▶ Task prompt
Locate each line in the data below that contains the word "perform" and copy those lines out in full.
[Start Extracted records]
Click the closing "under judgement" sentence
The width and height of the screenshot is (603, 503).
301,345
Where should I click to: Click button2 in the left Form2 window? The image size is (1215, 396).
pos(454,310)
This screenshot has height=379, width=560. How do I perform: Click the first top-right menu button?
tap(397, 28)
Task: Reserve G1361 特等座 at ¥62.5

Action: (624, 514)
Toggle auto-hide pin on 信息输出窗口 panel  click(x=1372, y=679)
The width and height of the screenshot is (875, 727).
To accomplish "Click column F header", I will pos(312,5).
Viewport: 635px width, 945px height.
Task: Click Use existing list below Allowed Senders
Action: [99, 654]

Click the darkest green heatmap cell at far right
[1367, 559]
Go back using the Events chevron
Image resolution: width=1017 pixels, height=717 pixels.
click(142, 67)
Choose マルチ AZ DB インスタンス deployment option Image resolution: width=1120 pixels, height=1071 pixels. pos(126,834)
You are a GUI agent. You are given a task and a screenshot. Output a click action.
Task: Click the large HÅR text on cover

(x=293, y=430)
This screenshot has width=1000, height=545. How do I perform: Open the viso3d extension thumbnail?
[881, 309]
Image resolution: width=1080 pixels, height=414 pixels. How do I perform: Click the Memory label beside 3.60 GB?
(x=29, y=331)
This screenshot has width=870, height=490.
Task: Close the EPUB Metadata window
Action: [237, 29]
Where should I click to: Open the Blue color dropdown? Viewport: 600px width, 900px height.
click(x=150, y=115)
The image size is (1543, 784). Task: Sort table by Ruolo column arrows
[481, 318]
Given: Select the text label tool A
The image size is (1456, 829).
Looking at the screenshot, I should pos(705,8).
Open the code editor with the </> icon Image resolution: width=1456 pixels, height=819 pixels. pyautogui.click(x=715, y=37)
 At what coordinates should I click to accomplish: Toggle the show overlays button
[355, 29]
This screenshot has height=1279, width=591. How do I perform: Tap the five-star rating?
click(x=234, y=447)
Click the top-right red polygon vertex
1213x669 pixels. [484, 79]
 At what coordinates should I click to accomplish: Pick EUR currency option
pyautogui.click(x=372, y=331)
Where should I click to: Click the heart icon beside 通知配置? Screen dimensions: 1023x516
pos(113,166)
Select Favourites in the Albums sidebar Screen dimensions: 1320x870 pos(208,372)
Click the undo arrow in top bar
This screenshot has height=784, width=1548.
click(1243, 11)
[End Extracted records]
▶ In response
This screenshot has height=379, width=560. How do I perform: Click the first top-right menu button?
This screenshot has width=1000, height=545. How do I perform: Open the viso3d extension thumbnail?
Image resolution: width=1080 pixels, height=414 pixels. How do I perform: Click the Memory label beside 3.60 GB?
This screenshot has height=1279, width=591. How do I perform: Tap the five-star rating?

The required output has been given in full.